A Sweeter Song Tomorrow

ix. deep breath


He follows her to her room. Adder can't say she cares for the way he's exactly three steps behind her. But more than that, his attitude toward freedom baffles her.

The other slaves have met the offer with suspicion. Of course they've met it with suspicion. But it was suspicion born of at least some kind of want. Open hostility to the idea of being free? And it's not even as if he wants to remain with her.

It's staring at the available furniture in the room that a new fact hits her.

"You say you were never more than two paces away from Danarius? Never?"

"I was not," he confirms.

"Where did you sleep?"

He stares at her like she's a blathering idiot. Maybe she is a blathering idiot. She blames this whole 'owning a bodyguard' fiasco.

"I slept on the floor."

"Right. Well. That can't continue."

He watches her for all of an instant as she strips half the pillows from her bed, and a pile of furs, and one of the three luxurious coverlets.
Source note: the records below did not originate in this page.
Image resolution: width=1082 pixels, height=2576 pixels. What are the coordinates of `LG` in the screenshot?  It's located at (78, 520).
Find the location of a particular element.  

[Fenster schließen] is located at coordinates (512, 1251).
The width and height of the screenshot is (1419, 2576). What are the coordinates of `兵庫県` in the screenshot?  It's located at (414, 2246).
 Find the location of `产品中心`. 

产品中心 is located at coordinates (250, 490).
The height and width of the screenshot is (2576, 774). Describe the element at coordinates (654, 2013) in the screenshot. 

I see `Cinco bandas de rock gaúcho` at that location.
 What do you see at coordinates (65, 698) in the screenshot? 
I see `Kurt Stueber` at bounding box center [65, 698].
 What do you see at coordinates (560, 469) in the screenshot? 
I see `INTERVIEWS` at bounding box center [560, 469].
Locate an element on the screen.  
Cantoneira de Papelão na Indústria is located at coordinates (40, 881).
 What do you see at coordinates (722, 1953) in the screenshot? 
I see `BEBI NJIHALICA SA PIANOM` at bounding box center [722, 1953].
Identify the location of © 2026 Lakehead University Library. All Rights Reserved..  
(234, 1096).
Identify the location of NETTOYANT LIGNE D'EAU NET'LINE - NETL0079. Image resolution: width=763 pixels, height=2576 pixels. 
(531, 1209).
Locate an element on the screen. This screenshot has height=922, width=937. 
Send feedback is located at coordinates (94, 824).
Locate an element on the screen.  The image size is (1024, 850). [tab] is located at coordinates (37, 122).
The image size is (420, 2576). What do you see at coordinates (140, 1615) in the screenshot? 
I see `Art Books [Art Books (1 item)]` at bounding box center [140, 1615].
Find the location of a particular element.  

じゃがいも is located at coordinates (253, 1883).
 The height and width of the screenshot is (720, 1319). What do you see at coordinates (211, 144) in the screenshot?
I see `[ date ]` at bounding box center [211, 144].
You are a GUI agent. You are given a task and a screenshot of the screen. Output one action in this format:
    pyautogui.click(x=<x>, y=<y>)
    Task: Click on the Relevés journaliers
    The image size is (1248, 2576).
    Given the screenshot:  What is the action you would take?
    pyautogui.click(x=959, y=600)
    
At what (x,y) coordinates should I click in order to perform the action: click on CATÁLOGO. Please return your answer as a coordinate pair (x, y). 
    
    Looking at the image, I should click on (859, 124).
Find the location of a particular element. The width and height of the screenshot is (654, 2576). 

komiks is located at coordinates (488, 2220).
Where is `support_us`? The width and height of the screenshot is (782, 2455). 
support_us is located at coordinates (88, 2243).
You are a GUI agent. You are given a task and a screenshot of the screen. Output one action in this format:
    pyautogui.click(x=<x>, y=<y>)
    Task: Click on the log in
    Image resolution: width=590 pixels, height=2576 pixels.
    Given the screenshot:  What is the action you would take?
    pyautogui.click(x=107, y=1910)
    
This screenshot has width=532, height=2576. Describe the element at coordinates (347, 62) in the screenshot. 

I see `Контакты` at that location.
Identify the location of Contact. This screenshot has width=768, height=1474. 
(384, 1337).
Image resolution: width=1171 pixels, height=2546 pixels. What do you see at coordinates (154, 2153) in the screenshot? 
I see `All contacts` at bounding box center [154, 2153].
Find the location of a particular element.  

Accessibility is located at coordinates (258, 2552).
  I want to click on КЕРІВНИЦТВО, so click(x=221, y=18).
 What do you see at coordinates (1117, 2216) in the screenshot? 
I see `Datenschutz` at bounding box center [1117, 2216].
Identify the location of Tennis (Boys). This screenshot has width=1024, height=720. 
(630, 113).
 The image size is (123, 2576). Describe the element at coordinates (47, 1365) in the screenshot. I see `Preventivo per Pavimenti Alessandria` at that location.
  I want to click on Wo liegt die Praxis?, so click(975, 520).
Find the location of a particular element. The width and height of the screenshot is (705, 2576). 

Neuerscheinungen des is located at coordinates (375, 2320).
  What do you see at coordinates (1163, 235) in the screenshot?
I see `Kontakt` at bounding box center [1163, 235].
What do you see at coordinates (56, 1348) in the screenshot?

These Tevinters have no idea what cold is, if they think these balmy nights need that many linens.

And then he takes the pile of blankets and pillows from her. He stands before her, clearly unsure of what she's doing with them, but for some reason unwilling to let her do any kind of work.

She points to a couch in the far corner. "If you want to sleep in here, you're sleeping on that."

He looks down at the pile in his hands, then over at the couch, then finally at her.

"Take them," she says, as gently as she can when she wants to have throttled Danarius the instant he even thought of enslaving this man. "They're for you. Get some sleep."

"But you're still awake."

"I'll be abed soon enough," she tells him.

Later, after she snuffs the candles and strips herself — both of these over his protests; apparently snuffing candles and undressing their masters is what slaves are for — she listens to him breathe in the quiet. His breaths are even, measured, but it's not the evenness of sleep.

The thought of him curled up on her floor makes her chest hurt.

They're listening to each other breathe, she realizes. They're the bare length of a room away, in the dark, and yet they each manage to be alone.